Genel toplumsal tartışmalar elbette kolay değil. Ortak noktaların yanı sıra kırılma noktaları da ortaya çıkıyor; bir konsensüs olduğu düşünülen yerde, yakından bakıldığında temel farklılıklar ortaya çıkıyor; toplumsal uyum sağlandığı sanılan yerde farklılıklar gün yüzüne çıkıyor. Ancak bu zorluklar, bu tartışmaların "azınlık sorunları" olarak dışsallaştırılmasına yol açmamalı.
Almanya'da hala cinsiyet eşitliğinin olmamasıyla mücadele etmemiz gerekiyor, ancak bu sorun sadece İslam'ın ve Müslümanların tekil bir sorunu olarak ilan edilmekle çözülmüyor. Yabancı olarak algılanana karşı kategorik reddi, sadece Müslümanların homofobiyi ve diğer düşmanlıkları aşması gerektiğini söyleyerek aşamayız. Çoğulcu bir toplumda anayasa temelinde yaşamanın ne anlama geldiğinin farkında olması gerekenler sadece Müslümanlar değil.
Bütün bunlar ortak zorluklarımızdır ve ancak birlikte üstesinden gelebiliriz.
Tartışmanın "İslamlaştırılması"
İslam Forumu çatısı altındayız. Burada böyle bir tez elbette ayrı bir önem kazanıyor.
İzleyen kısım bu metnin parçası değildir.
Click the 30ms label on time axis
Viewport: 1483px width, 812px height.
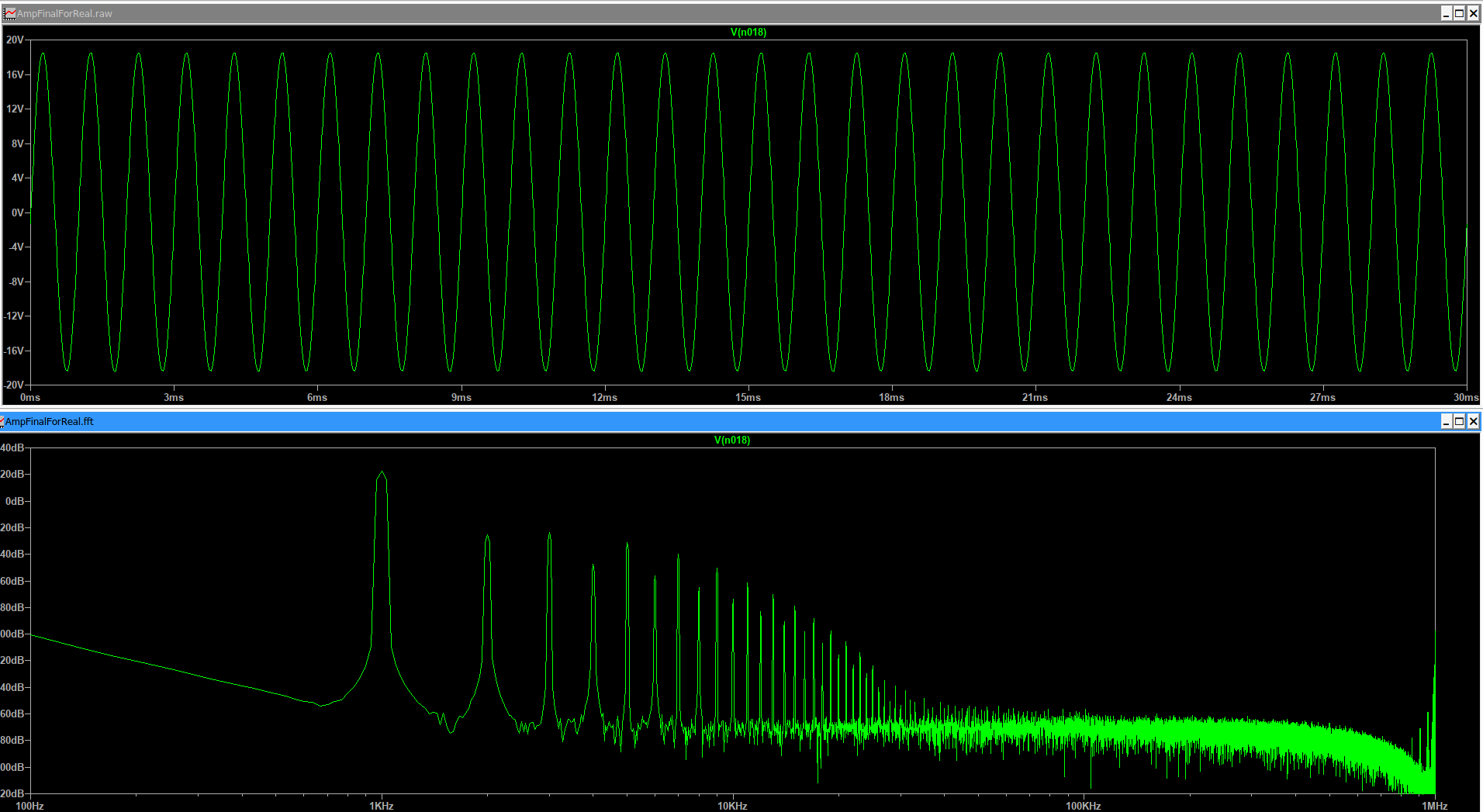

Dinler arası diyalog çerçevesinde, çok idealist ve kararlı aktörlerin bile sonunda hayal kırıklığına uğradığını defalarca deneyimlemek zorunda kaldım. Ama bu, alışverişin kendisine olan ilgiyi kaybettikleri için değil. Hayır, tartışmalar verimsiz hale geliyor. Müslüman olmayan aktörler için, Müslüman tarafın cevapları tatmin edici olmadığı için. Müslüman aktörler için, kendilerini sürekli aynı sorularla karşı karşıya bulup bir "sorun"a indirgenmiş hissettikleri için.
Peki, örneğin Müslüman başörtüsü tartışması, dini bir kıyafet parçasının rolü veya İslam'da toplumsal cinsiyet sorusu ile sınırlı mı? Yoksa daha çok dine kamusal alanda ne kadar görünürlük tanıdığımız veya dini ve dünya görüşü çeşitliliğini olumlu mu yoksa olumsuz mu algıladığımız sorusu mu söz konusu? İslam sorularında durursak, yine sadece verimsiz cevaplarda kalırız ve genel toplumsal bir tartışma "İslamlaştırılmış" ve genel toplumsal "biz" alanından dışlanmış olur.
Böyle bir kısır döngüden çıkış yolu, muhtemelen sadece başörtüsünü değil, aynı zamanda Worms'taki Noel oyununu veya okullarda hümanist yaşam bilgisi dersi talebini de tartışmaya dahil ettiğimizde açılacaktır.
Tartışmalar ve müzakereler bu şekilde elbette daha kolay olmayacak. Ancak aslında genel olarak din hakkında konuşmak istediğimizde basitleştirerek İslam demediğimizde; aslında genel toplumsal katılım hakkında konuşmak istediğimizde bakışımızı belirli bir grubun entegrasyonuna daraltmadığımızda kesinlikle daha tatmin edici cevaplar alacağız. Bunun için ise insan birlikteliğinin sorularının tüm karmaşıklığıyla ele alınabileceği uygun forumlar gerekiyor: dini ve dünya görüşü yönleri kadar sosyal yönler, hukuki sorular kadar siyasi arka planlar. Bunun için kesinlikle cesaret ve sabır, belki de kendini aşma gerekiyor.